WHAT YOU HAVE TO DO
Reproduce word for word the line holding "Open booking K25100110013H01 link" and all lines after it in the data, through the end, leaving out pictures.

Stored dataset items:

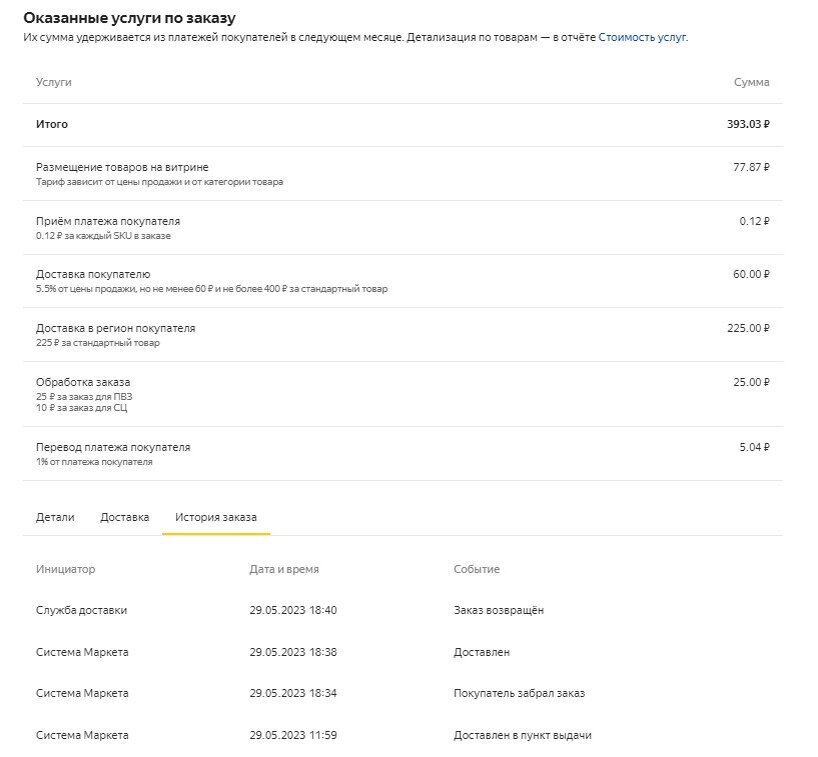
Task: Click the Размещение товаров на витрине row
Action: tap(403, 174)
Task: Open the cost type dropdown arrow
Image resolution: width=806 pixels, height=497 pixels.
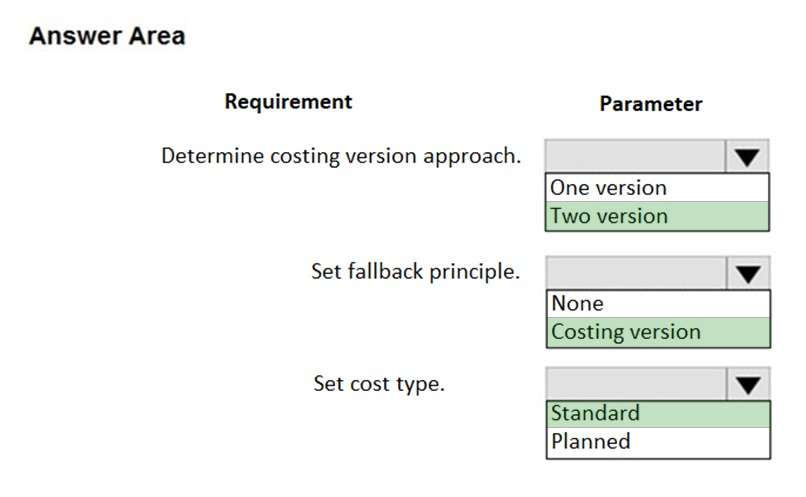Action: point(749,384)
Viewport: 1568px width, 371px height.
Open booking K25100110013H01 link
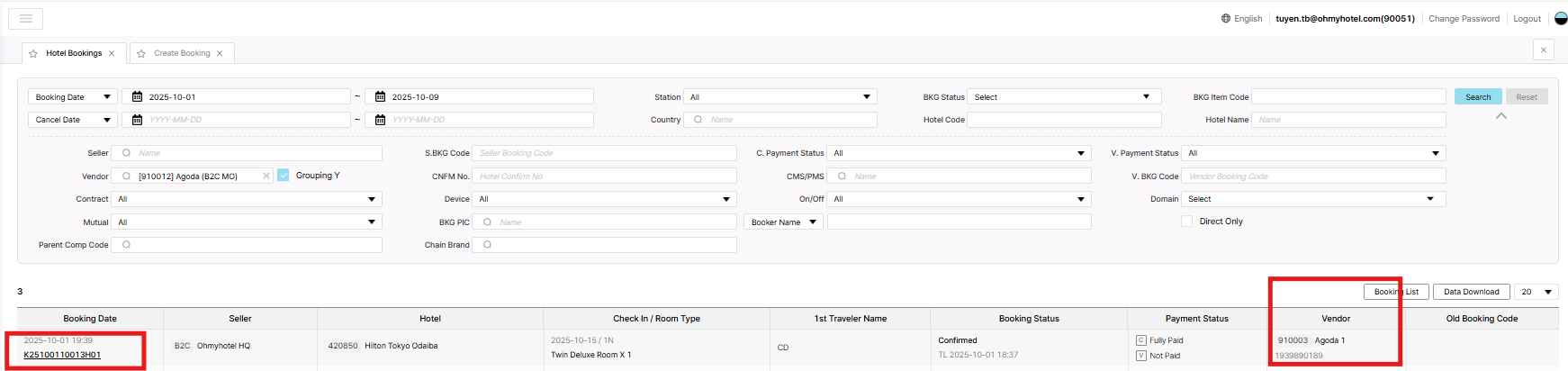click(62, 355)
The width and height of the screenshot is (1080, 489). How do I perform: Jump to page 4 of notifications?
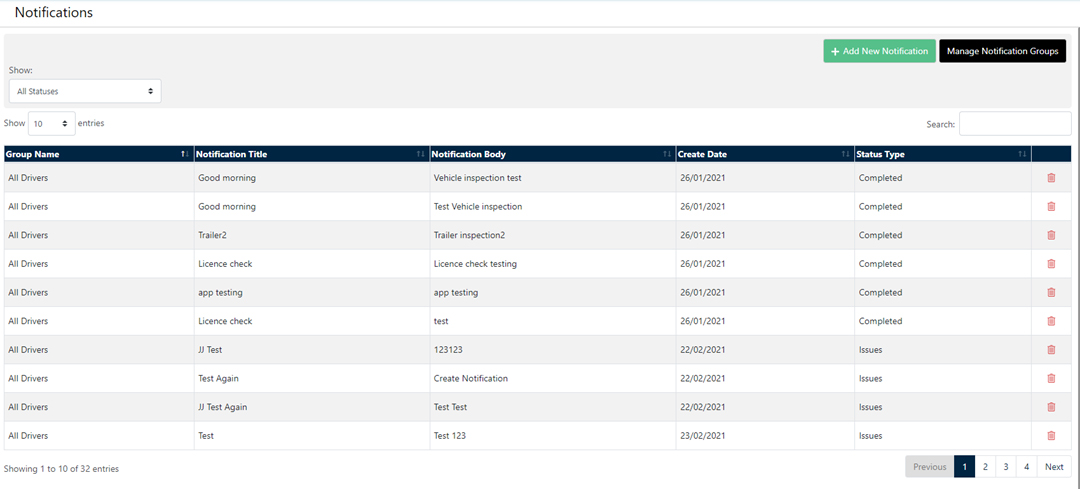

OUTPUT OF THE EXERCISE
Open booking K25100110013H01 link
click(62, 355)
The width and height of the screenshot is (1080, 489). How do I perform: Jump to page 4 of notifications?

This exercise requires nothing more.